Document text:
(prometheus) Added the possibility to generate gauge metrics from distribution based metrics #1011

pnerg · 2021-04-29T11:35:12Z

This is hopefully the answer to several discussions (#899, #914) around why some of the measurements are using range sampler and not gauge.

This PR adds the possibility to configure (by name pattern) for which distribution based (range, time, histogram) metrics to also generate gauge metrics

E.g. configuring something like this:

kamon.prometheus.gauges.metrics = ["http.server.*"]

Would also render gauge metrics for all http-server metrics.
The existing histogram/summary metrics will still remain, these gauges are add-ons.

For each distribution metric that matches the configured filter three gauges are created

min- representing the min value seen in the distribution of the snapshot
max- representing the max value seen in the distribution of the snapshot
sum- representing the sum of all values seen in the distribution of the snapshot. Which is relevant to understand how many of something (e.g. connections) there has been measured in the interval

E.g. running with akka-http and enabling gauge metrics according to the above configuration I'd get something like this for the range metric http.server.connection.open

# HELP http_server_connection_open_min Number of open connections
# TYPE http_server_connection_open_min gauge
http_server_connection_open_min{port="9696",interface="0.0.0.0",component="akka.http.server"} 0.0
# HELP http_server_connection_open_max Number of open connections
# TYPE http_server_connection_open_max gauge
http_server_connection_open_max{port="9696",interface="0.0.0.0",component="akka.http.server"} 4.0
# HELP http_server_connection_open_sum Number of open connections
# TYPE http_server_connection_open_sum gauge
http_server_connection_open_sum{port="9696",interface="0.0.0.0",component="akka.http.server"} 600.0

When I stop running requests the gauges eventually drop to zero

I think this is a non-intrusive way of providing more suitable metric formats for Prometheus for some of the use cases where one just wants an easy way to see what is going on in the app here and now.

SimunKaracic · 2021-05-03T13:12:46Z

As usual, great work!

What this exercise asks:
(A) According to the pull request text, how many gauges are created for each distribution metric that matches the configured filter?
(B) Return the passage from the pull request text exactly, beginning at the words "pnerg · 2021-04-29T11:35:12Z" and stopping after "gauges are add-ons.".

Element and text position data:
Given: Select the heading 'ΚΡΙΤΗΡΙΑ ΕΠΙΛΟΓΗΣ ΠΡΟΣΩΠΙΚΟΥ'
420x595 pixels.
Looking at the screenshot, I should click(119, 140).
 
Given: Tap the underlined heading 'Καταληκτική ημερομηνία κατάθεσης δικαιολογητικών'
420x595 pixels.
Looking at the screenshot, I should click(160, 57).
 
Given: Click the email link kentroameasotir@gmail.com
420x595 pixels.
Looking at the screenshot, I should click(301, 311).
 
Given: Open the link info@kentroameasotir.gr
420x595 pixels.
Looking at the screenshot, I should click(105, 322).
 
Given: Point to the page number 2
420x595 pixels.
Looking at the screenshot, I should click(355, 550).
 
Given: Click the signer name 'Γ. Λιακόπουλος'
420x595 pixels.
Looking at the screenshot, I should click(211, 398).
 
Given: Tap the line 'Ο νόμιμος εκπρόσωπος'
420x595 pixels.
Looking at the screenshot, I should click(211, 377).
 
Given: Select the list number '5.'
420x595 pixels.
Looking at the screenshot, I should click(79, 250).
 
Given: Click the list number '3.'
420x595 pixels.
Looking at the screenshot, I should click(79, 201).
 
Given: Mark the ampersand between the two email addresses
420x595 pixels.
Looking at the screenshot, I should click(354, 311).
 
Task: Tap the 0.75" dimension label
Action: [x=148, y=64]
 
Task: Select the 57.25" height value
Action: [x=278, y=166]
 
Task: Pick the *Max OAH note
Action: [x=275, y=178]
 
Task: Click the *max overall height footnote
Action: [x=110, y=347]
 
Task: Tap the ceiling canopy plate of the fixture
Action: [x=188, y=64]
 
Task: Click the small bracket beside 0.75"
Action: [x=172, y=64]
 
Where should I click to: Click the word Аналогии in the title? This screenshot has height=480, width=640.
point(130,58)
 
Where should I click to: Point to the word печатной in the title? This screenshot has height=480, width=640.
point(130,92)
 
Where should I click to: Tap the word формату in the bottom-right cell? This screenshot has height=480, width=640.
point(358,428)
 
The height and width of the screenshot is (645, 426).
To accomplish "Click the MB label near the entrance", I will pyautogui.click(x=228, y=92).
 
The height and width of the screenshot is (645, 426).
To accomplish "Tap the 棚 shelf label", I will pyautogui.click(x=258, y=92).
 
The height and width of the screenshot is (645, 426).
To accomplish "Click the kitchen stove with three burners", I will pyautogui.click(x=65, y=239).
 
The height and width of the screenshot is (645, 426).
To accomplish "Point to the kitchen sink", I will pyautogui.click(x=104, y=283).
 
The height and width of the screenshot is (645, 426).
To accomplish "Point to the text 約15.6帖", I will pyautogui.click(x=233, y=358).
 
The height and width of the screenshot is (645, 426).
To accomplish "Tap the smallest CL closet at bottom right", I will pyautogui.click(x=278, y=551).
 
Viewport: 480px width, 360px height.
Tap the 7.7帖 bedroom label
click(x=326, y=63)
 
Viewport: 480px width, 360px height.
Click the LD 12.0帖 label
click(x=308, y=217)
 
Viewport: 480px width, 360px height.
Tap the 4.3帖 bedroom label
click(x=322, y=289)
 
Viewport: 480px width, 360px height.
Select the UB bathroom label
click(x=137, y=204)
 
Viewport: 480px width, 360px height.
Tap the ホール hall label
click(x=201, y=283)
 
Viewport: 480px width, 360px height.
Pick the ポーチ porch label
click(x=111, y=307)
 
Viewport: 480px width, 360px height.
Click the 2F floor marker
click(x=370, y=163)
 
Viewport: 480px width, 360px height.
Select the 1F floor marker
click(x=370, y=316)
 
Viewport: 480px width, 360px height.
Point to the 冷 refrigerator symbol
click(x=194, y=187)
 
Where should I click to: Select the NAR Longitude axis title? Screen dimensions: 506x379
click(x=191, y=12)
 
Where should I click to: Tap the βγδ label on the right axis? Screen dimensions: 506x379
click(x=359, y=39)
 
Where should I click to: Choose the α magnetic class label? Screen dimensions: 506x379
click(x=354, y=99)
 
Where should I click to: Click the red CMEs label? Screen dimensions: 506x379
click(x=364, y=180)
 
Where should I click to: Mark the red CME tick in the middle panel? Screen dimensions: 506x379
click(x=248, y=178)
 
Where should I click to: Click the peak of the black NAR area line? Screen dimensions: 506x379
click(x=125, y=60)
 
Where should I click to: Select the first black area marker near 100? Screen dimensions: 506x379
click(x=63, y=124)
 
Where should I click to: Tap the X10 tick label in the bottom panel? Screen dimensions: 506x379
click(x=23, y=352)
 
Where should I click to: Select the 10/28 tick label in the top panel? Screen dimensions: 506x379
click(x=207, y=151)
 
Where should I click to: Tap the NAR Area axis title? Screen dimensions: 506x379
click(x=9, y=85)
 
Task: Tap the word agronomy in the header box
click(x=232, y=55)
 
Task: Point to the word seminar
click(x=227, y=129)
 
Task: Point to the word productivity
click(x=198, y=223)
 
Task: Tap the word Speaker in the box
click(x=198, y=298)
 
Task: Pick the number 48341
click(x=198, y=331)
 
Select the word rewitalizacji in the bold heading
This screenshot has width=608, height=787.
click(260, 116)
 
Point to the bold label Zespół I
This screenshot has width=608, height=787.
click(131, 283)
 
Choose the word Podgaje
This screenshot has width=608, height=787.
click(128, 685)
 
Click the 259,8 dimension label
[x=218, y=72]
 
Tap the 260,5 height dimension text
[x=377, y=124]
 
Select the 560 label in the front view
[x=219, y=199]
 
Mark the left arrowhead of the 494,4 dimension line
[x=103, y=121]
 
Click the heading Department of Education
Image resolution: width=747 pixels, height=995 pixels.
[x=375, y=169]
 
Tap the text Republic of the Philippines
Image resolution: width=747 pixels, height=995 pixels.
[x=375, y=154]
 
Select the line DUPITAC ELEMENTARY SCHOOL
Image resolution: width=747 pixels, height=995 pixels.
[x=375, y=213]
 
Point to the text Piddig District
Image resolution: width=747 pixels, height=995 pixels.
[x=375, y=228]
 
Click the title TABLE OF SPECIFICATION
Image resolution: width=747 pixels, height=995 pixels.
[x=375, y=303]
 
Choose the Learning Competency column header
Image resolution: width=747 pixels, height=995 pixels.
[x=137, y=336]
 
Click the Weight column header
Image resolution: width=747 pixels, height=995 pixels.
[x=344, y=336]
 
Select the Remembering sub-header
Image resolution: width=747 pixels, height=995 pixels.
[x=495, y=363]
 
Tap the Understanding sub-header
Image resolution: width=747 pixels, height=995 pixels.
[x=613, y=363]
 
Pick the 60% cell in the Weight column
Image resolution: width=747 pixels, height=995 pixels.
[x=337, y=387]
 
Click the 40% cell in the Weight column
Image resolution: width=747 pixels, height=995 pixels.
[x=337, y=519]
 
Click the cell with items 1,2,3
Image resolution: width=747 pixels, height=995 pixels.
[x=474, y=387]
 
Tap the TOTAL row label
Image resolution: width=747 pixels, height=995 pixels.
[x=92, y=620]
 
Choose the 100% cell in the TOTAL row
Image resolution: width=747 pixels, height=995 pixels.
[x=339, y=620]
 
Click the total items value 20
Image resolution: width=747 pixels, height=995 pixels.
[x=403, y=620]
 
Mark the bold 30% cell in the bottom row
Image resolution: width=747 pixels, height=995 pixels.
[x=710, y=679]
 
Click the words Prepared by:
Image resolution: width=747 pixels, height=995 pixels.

Answers to the problems:
(A) Three gauges are created: min, max, and sum.

(B)
pnerg · 2021-04-29T11:35:12Z

This is hopefully the answer to several discussions (#899, #914) around why some of the measurements are using range sampler and not gauge.

This PR adds the possibility to configure (by name pattern) for which distribution based (range, time, histogram) metrics to also generate gauge metrics

E.g. configuring something like this:

kamon.prometheus.gauges.metrics = ["http.server.*"]

Would also render gauge metrics for all http-server metrics.
The existing histogram/summary metrics will still remain, these gauges are add-ons.